_WHAT THE TASK ASKS:_
Retype everything in the records from the line containing "Click the bold Lionel Messi text" down to the line containing "click(x=81, y=34)", both of those lines included, with no changes.

_DATA IN THIS EXERCISE:_
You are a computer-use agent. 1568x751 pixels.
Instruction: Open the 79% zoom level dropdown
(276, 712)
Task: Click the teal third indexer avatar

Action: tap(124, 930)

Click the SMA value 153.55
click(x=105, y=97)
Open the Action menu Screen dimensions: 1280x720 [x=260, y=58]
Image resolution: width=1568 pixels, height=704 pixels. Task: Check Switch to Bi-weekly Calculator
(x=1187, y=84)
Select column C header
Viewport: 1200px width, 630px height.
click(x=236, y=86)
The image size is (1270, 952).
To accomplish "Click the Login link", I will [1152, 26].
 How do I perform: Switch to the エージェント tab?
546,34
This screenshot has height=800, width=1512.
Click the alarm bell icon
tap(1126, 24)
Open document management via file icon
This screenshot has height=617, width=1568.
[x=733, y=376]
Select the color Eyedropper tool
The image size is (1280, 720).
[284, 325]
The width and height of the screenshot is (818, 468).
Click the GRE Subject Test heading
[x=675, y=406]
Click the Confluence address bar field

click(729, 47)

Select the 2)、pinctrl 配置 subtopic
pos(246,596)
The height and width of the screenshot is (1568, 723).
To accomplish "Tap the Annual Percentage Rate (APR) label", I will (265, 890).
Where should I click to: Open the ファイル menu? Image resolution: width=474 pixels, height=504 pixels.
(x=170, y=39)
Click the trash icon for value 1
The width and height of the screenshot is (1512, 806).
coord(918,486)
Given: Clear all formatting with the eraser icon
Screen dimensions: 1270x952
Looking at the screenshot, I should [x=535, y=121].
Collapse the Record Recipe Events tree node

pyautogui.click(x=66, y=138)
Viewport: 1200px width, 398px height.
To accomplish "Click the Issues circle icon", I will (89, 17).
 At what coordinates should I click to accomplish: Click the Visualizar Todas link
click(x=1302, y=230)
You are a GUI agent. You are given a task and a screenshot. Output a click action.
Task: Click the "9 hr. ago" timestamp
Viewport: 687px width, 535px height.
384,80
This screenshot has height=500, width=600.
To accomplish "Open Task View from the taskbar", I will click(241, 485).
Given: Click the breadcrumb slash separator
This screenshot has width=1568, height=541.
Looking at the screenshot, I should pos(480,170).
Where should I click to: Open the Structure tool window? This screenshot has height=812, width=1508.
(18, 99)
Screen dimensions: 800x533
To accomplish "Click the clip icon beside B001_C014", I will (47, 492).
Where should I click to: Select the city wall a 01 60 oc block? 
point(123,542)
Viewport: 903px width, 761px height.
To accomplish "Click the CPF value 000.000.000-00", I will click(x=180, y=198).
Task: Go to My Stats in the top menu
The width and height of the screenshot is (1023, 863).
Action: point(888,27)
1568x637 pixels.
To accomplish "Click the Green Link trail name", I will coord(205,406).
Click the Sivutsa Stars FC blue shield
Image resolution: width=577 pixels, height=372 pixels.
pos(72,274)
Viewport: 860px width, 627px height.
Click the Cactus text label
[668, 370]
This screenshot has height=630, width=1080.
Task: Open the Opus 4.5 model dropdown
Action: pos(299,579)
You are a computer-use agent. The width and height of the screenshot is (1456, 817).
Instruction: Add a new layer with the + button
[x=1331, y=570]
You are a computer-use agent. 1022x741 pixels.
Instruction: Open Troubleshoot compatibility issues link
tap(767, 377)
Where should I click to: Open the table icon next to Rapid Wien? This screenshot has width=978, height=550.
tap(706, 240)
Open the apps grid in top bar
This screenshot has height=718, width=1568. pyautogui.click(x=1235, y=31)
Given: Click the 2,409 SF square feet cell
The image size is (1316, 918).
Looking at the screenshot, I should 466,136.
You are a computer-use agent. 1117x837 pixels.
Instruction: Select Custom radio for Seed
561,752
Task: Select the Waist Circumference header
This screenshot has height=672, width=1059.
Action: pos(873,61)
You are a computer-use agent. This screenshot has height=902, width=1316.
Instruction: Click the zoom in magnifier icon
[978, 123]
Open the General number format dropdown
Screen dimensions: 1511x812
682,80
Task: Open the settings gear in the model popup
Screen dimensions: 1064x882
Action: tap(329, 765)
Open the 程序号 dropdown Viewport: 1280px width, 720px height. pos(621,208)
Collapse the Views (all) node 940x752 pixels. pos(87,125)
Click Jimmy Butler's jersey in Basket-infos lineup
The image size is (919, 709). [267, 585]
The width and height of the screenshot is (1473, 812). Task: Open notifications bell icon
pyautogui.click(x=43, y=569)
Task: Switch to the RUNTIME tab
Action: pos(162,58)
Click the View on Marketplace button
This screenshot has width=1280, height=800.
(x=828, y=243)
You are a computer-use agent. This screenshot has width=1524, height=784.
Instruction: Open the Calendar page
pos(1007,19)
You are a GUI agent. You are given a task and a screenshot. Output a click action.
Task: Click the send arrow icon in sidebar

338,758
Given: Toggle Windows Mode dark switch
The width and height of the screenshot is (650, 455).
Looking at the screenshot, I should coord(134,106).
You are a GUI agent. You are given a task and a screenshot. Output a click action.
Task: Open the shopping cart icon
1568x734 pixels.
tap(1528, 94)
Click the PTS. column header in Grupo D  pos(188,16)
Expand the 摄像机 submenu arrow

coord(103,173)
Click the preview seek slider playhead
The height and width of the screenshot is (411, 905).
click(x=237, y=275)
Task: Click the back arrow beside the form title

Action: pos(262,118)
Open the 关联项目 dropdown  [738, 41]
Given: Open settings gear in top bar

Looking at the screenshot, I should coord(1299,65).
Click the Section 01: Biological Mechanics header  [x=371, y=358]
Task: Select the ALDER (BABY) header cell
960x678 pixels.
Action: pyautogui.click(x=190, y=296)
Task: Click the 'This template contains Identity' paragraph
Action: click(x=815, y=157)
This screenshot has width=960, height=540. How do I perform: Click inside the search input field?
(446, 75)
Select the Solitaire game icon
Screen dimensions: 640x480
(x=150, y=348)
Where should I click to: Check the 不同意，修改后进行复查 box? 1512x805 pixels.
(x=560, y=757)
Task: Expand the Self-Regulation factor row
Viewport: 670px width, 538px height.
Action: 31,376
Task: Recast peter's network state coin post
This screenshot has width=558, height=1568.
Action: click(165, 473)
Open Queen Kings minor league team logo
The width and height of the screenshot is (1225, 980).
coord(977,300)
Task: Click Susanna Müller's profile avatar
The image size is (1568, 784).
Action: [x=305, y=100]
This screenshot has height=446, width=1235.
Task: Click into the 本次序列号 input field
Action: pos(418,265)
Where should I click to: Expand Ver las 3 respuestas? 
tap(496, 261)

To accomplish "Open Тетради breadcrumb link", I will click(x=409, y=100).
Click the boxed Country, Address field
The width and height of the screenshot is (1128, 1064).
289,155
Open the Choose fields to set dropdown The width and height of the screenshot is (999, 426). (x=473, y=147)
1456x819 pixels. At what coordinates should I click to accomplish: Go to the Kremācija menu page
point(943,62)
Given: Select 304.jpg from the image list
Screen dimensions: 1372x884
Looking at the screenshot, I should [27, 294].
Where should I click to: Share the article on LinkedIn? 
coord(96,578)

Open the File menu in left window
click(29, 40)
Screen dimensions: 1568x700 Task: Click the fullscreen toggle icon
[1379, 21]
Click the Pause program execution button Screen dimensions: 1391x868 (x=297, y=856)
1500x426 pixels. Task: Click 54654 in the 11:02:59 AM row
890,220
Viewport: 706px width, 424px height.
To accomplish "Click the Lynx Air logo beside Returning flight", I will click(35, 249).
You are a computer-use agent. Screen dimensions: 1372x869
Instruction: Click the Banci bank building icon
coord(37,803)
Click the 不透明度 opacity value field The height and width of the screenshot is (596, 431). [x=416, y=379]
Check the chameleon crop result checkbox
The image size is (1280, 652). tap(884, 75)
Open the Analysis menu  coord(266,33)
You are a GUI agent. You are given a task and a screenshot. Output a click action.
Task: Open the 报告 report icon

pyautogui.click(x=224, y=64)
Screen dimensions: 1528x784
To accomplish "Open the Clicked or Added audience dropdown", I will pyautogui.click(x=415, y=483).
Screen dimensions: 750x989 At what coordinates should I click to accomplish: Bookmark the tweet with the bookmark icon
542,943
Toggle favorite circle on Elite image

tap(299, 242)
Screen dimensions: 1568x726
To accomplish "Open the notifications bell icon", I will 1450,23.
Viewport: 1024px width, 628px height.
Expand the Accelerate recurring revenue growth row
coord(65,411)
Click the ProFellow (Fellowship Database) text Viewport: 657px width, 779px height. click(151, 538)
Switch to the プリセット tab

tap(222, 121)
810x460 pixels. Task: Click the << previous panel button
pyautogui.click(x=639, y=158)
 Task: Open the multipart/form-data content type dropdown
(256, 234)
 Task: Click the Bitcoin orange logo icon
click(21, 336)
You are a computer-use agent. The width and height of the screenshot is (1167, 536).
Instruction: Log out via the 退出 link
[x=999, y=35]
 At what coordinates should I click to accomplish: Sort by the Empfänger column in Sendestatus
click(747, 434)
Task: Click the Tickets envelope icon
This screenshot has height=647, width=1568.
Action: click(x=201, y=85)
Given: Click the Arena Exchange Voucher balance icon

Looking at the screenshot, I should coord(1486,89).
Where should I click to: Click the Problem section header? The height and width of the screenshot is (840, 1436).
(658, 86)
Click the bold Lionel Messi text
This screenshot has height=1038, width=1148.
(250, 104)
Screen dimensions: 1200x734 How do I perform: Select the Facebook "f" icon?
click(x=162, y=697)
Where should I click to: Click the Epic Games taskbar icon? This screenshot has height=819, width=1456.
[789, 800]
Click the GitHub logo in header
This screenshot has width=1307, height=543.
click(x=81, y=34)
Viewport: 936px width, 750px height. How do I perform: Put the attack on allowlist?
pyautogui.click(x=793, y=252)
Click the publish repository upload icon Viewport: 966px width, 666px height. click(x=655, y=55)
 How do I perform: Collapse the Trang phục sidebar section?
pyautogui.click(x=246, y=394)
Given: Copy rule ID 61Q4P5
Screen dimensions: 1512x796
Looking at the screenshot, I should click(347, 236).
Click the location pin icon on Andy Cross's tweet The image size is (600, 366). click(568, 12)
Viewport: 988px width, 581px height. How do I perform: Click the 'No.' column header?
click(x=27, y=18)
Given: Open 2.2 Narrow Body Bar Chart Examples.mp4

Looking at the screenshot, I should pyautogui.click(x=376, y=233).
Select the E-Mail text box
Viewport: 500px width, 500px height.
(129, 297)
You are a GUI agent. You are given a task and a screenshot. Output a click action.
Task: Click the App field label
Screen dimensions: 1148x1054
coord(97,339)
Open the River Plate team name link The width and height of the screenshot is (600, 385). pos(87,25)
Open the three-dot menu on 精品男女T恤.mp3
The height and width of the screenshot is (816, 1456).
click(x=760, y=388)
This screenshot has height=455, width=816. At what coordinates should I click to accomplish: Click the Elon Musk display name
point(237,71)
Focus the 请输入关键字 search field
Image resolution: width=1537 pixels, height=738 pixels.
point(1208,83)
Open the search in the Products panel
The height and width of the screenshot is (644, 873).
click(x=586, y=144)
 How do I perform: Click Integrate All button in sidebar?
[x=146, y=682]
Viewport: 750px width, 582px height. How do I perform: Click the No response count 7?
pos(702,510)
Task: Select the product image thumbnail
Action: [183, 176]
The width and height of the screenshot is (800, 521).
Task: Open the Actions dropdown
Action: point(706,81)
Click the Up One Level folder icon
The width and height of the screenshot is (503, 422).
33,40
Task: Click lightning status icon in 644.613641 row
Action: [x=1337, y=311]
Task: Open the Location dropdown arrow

_SOLUTION FOR THIS TASK:_
Click the bold Lionel Messi text
This screenshot has height=1038, width=1148.
(250, 104)
Screen dimensions: 1200x734 How do I perform: Select the Facebook "f" icon?
click(x=162, y=697)
Where should I click to: Click the Epic Games taskbar icon? This screenshot has height=819, width=1456.
[789, 800]
Click the GitHub logo in header
This screenshot has width=1307, height=543.
click(x=81, y=34)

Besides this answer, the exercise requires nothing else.